(YOUR INSTRUCTIONS): Produce as output only the lines below starting at the line with "The image size is (592, 310)." and continuing through the line with "Click the Feedback", each one exactly as written.
☆ ☆ ☆ ☆ ☆ ☆ ☆
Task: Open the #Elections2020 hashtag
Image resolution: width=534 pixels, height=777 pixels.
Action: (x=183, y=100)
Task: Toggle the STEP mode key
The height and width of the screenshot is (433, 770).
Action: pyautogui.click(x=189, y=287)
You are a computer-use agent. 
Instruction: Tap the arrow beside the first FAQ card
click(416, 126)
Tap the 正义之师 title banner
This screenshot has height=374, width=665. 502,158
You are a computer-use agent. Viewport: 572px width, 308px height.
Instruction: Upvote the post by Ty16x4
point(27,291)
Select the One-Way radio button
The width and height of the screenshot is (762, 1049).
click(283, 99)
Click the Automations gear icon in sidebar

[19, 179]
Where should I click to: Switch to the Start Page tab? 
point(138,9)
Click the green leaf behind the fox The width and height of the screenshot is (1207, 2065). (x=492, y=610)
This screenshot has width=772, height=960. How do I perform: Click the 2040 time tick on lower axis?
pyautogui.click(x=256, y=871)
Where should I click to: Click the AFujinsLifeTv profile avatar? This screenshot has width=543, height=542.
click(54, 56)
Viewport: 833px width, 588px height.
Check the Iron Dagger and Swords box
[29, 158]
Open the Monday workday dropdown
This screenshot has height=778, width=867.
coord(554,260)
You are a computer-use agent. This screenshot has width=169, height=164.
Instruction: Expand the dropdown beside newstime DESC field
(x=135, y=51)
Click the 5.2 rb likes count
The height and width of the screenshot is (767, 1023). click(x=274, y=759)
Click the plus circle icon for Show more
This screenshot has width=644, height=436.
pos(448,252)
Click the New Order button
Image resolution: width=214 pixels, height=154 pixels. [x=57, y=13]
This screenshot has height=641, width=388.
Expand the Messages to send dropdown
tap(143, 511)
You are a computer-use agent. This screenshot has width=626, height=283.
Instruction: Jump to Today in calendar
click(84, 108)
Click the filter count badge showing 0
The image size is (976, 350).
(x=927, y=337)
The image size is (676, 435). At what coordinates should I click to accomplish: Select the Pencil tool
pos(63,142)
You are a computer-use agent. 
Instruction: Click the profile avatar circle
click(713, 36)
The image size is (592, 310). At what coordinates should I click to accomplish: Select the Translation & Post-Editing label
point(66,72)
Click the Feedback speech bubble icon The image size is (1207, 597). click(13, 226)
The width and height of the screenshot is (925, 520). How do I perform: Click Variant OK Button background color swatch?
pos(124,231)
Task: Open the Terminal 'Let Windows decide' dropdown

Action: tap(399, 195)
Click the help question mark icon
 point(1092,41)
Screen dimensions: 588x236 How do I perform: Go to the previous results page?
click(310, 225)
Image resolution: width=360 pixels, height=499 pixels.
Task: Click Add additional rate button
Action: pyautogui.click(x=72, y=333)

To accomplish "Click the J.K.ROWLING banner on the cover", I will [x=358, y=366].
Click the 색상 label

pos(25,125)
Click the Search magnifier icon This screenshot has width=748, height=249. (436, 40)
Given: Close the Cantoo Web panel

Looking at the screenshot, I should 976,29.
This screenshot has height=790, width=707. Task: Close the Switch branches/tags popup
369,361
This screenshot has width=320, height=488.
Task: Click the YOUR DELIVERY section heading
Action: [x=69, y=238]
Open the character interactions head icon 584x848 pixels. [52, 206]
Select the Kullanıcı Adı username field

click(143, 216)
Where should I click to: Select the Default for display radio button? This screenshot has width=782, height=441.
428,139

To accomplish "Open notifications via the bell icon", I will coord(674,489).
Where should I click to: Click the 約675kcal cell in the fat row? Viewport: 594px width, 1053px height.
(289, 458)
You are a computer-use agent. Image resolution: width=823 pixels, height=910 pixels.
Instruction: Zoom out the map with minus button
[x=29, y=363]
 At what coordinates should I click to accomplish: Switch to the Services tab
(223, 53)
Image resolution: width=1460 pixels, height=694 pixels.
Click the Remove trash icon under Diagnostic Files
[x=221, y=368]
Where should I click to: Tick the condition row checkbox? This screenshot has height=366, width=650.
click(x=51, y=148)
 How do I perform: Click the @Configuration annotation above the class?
☆ ☆ ☆ ☆ ☆ ☆ ☆
(REPLY):
The image size is (592, 310). At what coordinates should I click to accomplish: Select the Translation & Post-Editing label
point(66,72)
Click the Feedback speech bubble icon The image size is (1207, 597). click(13, 226)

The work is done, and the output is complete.